## BEGIN Text segment
The Piccadilly Line…by bus

In their annual bout of bus madness, Founding Editor Stuart Jones and friends take the long way round, getting to Heathrow without simply boarding the Piccadilly Line. Two of the group fell before the first hurdle….

PLEASE NOTE: To see all the images in a gallery, click on the title image above

The objective was straightforward enough, get from Cockfosters to Heathrow following the Piccadilly line. Simple, should take about an hour and a half, except that we decided to do it by TfL bus. From the team that brought you such epics as following the boundary of the old red and country areas by bus and crossing every TfL bus served bridge in a day, this latest challenge turned out to be a deceptively daunting one. The first hurdle was choosing a date when the eight who originally signed up for the trip could make it; this evolved to be Tuesday April 16th, starting at 10am, which seemed ideal at the time. Roger French went to great lengths to plan a route that enabled us to visit (or in some cases see as we passed) every Piccadilly Line station, a process that becomes difficult in places as some have little or no visual presence above ground. He estimated that, with time for lunch and the occasional Costa stop, we aught to have it cracked by around 8pm or so.

I can’t remember why it was we settled on following the Piccadilly line rather than some other jaunt but it suited me because of all the tube lines it is the one I know best from years of parking at Cockfosters and catching it into London for various editorial missions, though I had never ventured beyond the centre to Heathrow and certainly not to Terminal 5 which hadn’t been built when most of my trips were made. So, having seen the subterranean downside of the line, I was now going to see the architectural upside.
## END Text segment
## BEGIN Dataset content
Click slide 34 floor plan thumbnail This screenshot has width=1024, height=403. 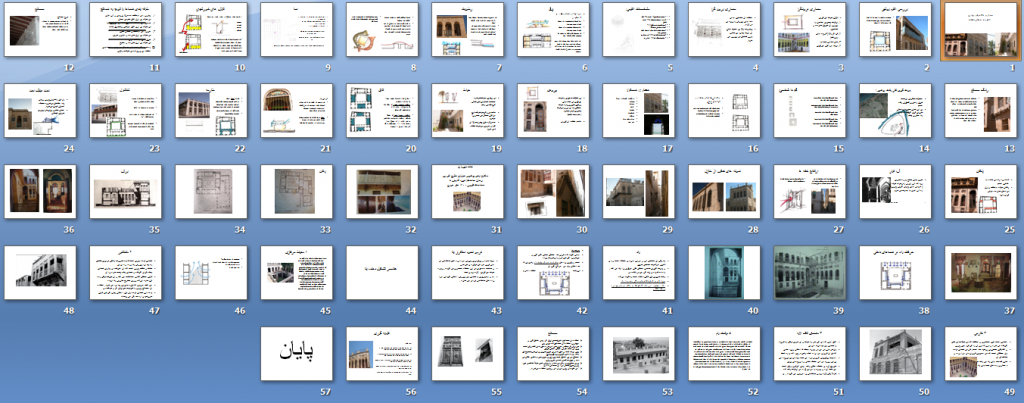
## END Dataset content
• Goal of the exercise:
Change "Heathrow" to "Gatwick" in the part of the bus trip account that opens with the words containing "The Piccadilly Line…by" and closes with "before the first hurdle….", and give that part again.

• Exercise response:
The Piccadilly Line…by bus

In their annual bout of bus madness, Founding Editor Stuart Jones and friends take the long way round, getting to Gatwick without simply boarding the Piccadilly Line. Two of the group fell before the first hurdle….